Dive Brief:
- Milliman has released its annual report on Medicaid risk-based managed care with an analysis of financial results for 2014. Results show that the number of risk-based Medicaid managed care plans has increased from 150 in 2010 to 182 in 2014. Revenues have doubled to $110 billion within the same frame, due in part to Medicaid expansion.
- Although revenues have doubled, the report found that the medical cost ratio has not changed much—83.5% in 2010 and 86% last year.

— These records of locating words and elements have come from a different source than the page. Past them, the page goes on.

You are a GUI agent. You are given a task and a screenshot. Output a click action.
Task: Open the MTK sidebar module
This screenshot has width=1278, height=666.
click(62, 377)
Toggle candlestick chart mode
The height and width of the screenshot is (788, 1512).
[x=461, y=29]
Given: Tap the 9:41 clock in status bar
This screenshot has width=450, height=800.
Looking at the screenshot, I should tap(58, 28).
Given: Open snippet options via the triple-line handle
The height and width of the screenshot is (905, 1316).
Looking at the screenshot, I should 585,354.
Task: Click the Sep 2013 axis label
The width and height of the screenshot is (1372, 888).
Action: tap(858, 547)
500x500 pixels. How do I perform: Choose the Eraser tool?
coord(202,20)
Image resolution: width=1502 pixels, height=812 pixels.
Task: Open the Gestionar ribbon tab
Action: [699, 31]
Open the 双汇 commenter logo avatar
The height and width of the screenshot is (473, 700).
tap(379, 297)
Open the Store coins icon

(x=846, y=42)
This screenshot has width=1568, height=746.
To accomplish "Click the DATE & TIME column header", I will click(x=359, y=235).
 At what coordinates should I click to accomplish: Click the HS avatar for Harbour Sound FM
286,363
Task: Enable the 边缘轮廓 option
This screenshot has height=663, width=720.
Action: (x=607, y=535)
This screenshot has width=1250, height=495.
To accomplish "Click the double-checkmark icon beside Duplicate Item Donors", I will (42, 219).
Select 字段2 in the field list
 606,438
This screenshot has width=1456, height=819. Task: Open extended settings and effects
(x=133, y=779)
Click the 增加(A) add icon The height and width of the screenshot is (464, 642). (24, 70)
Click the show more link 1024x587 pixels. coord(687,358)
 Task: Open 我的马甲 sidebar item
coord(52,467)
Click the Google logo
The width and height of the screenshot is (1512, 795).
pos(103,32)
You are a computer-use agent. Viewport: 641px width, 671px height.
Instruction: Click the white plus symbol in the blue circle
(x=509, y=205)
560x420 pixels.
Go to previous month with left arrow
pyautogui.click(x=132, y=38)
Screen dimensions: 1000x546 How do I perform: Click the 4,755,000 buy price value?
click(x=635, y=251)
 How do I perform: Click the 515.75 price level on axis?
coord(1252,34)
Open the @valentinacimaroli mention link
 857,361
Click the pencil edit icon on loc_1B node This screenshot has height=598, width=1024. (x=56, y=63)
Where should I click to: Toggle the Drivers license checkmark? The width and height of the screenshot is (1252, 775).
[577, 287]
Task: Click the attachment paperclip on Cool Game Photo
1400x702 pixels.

- The average reflects a high variability in medical cost ratios, with 111 of the plans showing a profit and 71 posting a loss.
Dive Insight:
Study authors and Milliman actuaries Jeremy Palmer and Christopher Pettit wrote that "Healthcare delivery and premium revenue are believed to vary by geographic location." For example, medical cost ratios for MCOs range from 77.6% in Nevada with UnitedHealthcare and Anthem subsidiaries reporting a profit, to 98.8% in North Dakota where Sanford Health Plan lost money.
How did provider-sponsored plans fare? The report included 27 provider-sponsored plans, of which 16 reported a profit in 2014. All provider-sponsored plans in Wisconsin except one posted a financial gain. In Pennsylvania, UPMC Health Plan showed a profit, but Geisinger Health Plan reported a loss. Kaiser Permanente Foundation Health Plan had a loss in Maryland and Hawaii.